Allegiant and Sun Country Secure DOT Approval, Accelerating Merger to Mid-May 2026

Allegiant Travel and Sun Country Airlines received key regulatory approval from the U.S. Department of Transportation (DOT) on April 15, 2026, clearing the final hurdle for their merger and advancing the closing to May 13.

This exemption allows both carriers to operate independently under unified ownership post-closing, fulfilling the last regulatory condition for Allegiant’s acquisition of Sun Country, announced in January for $1.5 billion in cash and stock.

Shareholder votes are set for special meetings on May 8, after which the airlines will maintain separate operations and business models while pursuing a single Air Operator Certificate (AOC), expected in 2027 after about 14 months of integration work.

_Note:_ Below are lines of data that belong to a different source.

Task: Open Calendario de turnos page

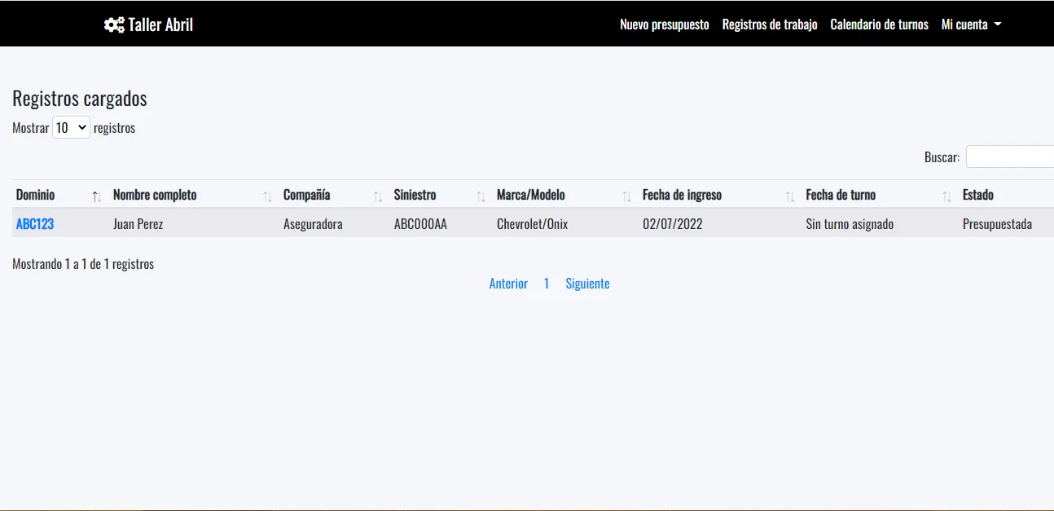Action: [879, 24]
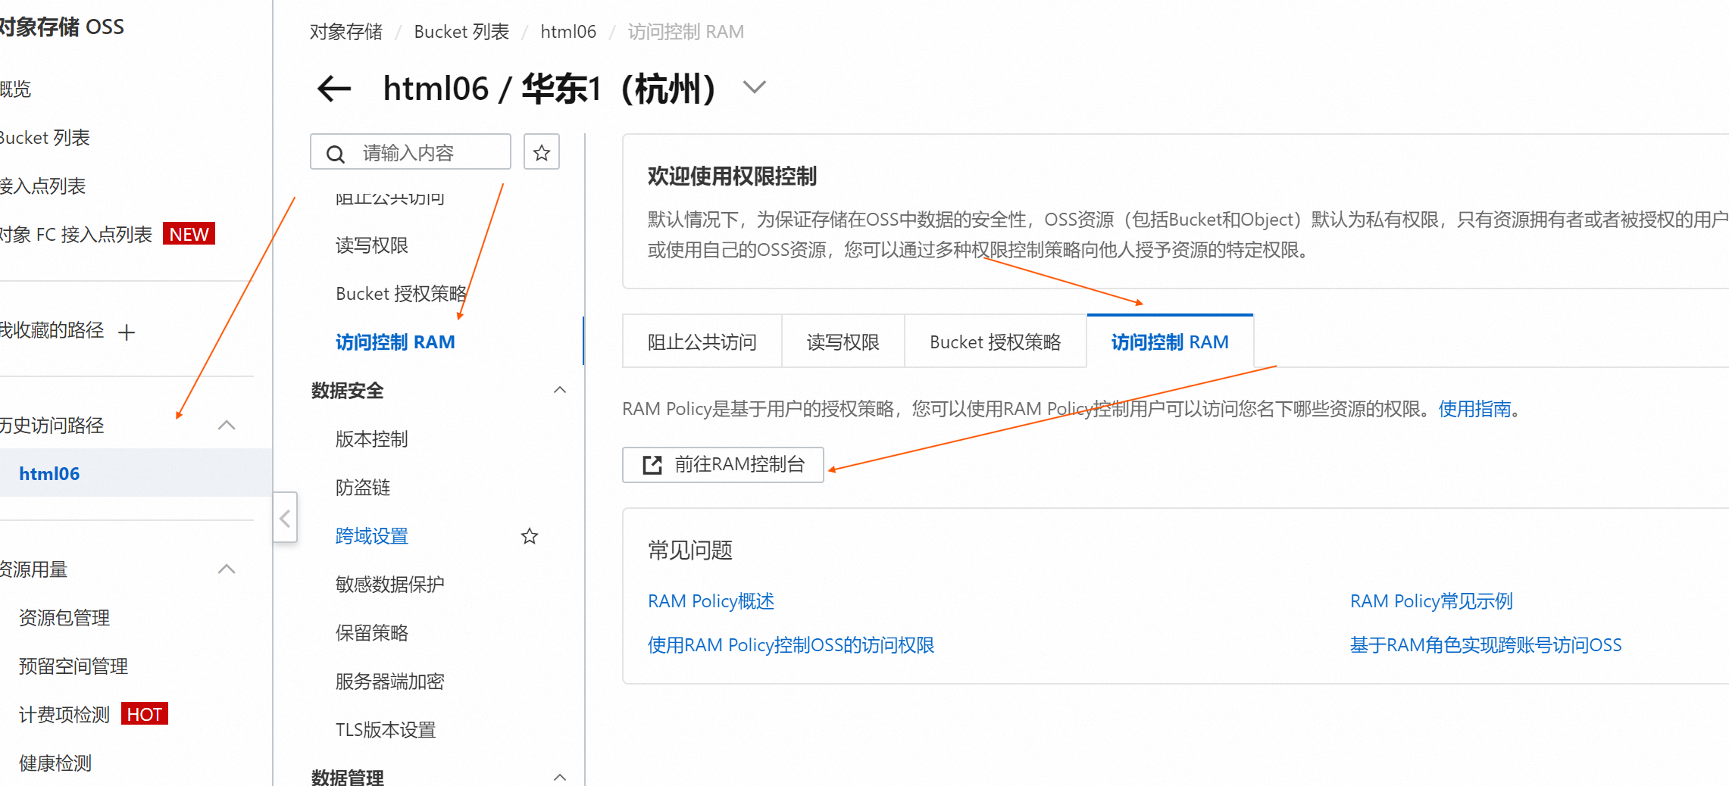
Task: Open the 使用指南 link
Action: click(x=1474, y=409)
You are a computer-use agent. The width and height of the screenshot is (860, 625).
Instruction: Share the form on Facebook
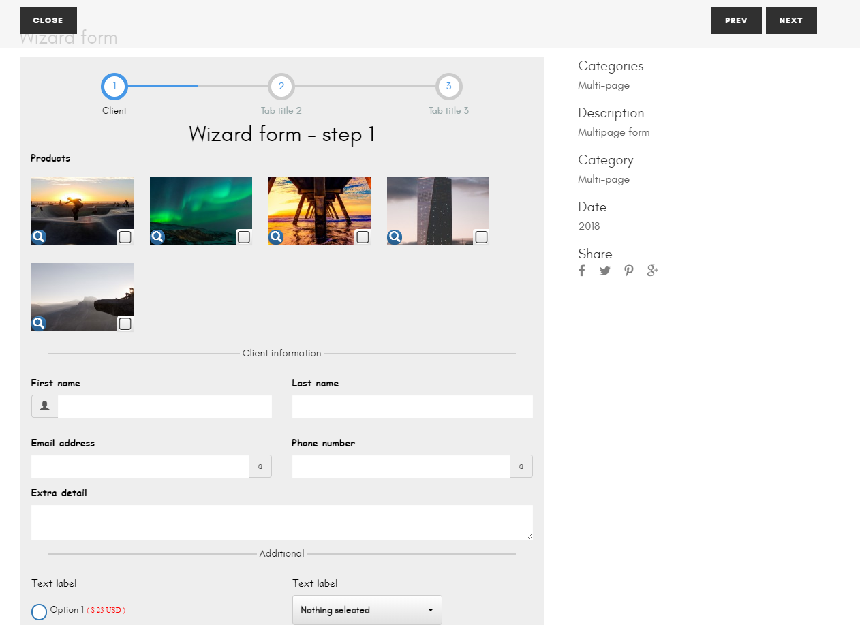[x=581, y=271]
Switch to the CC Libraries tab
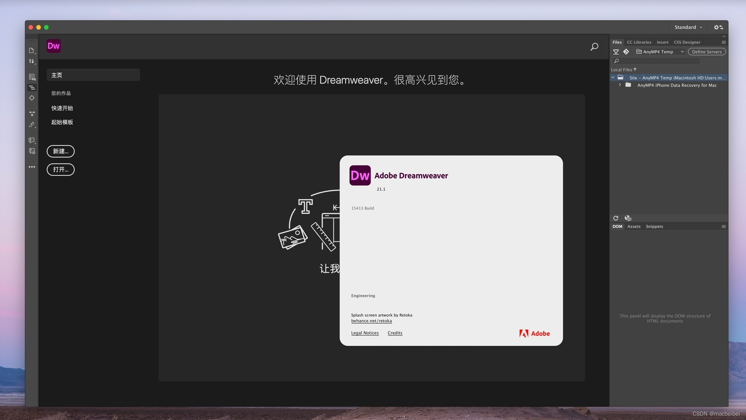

The combined entity will control a fleet of 195 aircraft across 650 routes, serving 22 million passengers annually and expanding international reach to 18 destinations in Mexico, Central America, Canada, and the Caribbean.

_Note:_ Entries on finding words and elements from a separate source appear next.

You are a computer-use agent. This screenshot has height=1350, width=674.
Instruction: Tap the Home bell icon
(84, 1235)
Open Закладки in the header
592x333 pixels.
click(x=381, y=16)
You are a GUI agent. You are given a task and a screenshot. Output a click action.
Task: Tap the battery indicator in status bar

Allegiant shareholders will own 67% of the new company, with Sun Country’s at 33%, bolstering scale in the low-cost leisure market amid rising competition. Operations remain independent initially to ensure continuity in safety protocols and route networks.

This accelerated timeline, shifted from late 2026, strengthens Allegiant’s position by integrating Sun Country’s hybrid low-cost model focused on leisure, VFR traffic, charters, and cargo services.